Porém, mais uma vez, foi nas entrelinhas que a autora deu luz a sua história. Em um cenário tradicionalmente machista, as personagens femininas desempenham os papéis de maior destaque e são fundamentais para o desfecho da trama. E a sutileza com que esse empoderamento feminino vai sendo trabalhado, de forma tão natural, é incrível. É lindo. É uma das coisas que torna essa obra tão especial.

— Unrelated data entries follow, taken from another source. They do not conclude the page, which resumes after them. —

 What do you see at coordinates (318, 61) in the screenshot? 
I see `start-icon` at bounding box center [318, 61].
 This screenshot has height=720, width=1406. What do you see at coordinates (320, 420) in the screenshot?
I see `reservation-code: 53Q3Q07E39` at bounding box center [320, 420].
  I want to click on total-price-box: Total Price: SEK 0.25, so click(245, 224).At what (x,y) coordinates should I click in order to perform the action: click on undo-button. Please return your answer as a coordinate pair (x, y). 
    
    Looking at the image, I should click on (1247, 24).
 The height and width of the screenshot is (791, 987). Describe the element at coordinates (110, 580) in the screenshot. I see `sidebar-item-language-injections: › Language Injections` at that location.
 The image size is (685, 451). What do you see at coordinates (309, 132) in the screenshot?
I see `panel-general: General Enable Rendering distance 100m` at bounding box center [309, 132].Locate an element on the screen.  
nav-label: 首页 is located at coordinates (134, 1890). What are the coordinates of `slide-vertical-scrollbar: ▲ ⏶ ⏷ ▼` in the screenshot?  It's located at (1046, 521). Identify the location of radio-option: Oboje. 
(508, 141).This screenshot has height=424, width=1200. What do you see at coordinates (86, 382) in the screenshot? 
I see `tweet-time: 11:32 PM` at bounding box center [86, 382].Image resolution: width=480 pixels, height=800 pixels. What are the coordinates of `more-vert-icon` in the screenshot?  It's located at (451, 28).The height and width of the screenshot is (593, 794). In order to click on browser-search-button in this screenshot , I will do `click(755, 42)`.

Os Personagens: Mesmo que estivessem afastados durante grande parte da trama, a relação entre Khalid e Sherazade ainda foi o ponto que mais me conquistou nessa história. É tão raro e tão bonito ver em um livro um relacionamento que vai além do amor "por amar" - que é construído aos poucos, com respeito e admiração mútua, com confiança, amizade, altruísmo... Essa relação encantadora dos protagonistas traz um brilho único à obra e é o que a torna tão inesquecível.
Porém, não posso deixar de mencionar Irsa - a garotinha acuada que aos poucos foi ganhando confiança e amadurecendo, até se tornar uma jovem mulher. Que protagonizou uma das passagens mais bonitas do livro ao abraçar seus sentimentos e reconhecer que eles é que nos fazem mais fortes. Que foi uma das mais gratas surpresas dessa história.

Capa, Diagramação e EscritaMais uma vez, nossa capa é ok... Mais uma vez, acho que a capa gringa devia ter sido aproveitada. Sim, os dois volumes combinam, ficam bonitos na estante e tal. Mas ai... A edição lá de fora é tão maravilhosa, tão luxuosa e combina tanto com a trama! 
Enfim... A escrita de Renée Ahdieh é única, intensa e fascinante. A riqueza de sua narrativa, a intensidade de seus diálogos, a profundidade de seus personagens, a descrição dos cenários... A forma com que ela trabalha a história realmente me transportou para o deserto e me deixou querendo mais.  

Concluindo: Esse livro é mágico, extraordinário e maravilhoso - seria um insulto não reconhecer isso. Seria uma afronta não ressaltar que ele está entre aqueles poucos que se tornaram favoritos e marcaram minha vida de leitora. Porém, mesmo me sentindo injusta - porque esse é um livro muito bom -, preciso admitir que ele não está no mesmo patamar que o primeiro volume da série e que, sim, eu esperava mais.

Quotes:
Sherazade sabia que era Khalid. Ela sentiu mais do que viu.
Como sempre. Como nunca. Como uma rosa sente o sol.